Would you give again, exactly, the lines running from the line with "The width and" to the end of the data below, both included?
** Opening DATA UNDER STUDY block **
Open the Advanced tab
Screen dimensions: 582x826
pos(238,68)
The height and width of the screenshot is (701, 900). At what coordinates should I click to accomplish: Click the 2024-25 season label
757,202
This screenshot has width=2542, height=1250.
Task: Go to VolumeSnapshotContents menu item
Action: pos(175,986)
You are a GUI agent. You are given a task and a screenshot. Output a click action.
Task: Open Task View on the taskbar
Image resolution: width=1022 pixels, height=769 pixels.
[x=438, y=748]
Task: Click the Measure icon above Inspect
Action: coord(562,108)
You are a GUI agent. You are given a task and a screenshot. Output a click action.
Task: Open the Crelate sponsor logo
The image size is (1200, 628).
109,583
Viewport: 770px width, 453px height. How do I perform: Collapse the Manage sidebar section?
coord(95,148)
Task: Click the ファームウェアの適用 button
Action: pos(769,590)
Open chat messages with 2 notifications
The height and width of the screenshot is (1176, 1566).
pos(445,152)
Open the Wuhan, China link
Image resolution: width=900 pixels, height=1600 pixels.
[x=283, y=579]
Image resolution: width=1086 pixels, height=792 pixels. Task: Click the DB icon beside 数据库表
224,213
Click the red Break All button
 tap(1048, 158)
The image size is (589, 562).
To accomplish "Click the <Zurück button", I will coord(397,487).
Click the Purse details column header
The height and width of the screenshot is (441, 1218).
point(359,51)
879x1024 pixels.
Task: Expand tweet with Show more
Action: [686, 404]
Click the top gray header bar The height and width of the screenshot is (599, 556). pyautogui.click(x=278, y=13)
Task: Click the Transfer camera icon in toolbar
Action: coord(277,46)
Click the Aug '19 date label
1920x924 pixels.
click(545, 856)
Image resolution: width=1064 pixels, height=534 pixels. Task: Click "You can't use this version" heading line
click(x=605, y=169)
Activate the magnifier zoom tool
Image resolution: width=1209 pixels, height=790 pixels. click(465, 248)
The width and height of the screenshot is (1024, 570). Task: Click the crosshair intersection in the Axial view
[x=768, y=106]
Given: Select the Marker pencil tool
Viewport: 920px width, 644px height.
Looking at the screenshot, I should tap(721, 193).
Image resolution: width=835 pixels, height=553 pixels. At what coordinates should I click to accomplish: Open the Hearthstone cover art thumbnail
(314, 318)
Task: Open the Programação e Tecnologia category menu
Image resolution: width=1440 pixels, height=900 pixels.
** Closing DATA UNDER STUDY block **
- _ANSWER BELOW_:
The width and height of the screenshot is (1024, 570). Task: Click the crosshair intersection in the Axial view
[x=768, y=106]
Given: Select the Marker pencil tool
Viewport: 920px width, 644px height.
Looking at the screenshot, I should tap(721, 193).
Image resolution: width=835 pixels, height=553 pixels. At what coordinates should I click to accomplish: Open the Hearthstone cover art thumbnail
(314, 318)
Task: Open the Programação e Tecnologia category menu
Image resolution: width=1440 pixels, height=900 pixels.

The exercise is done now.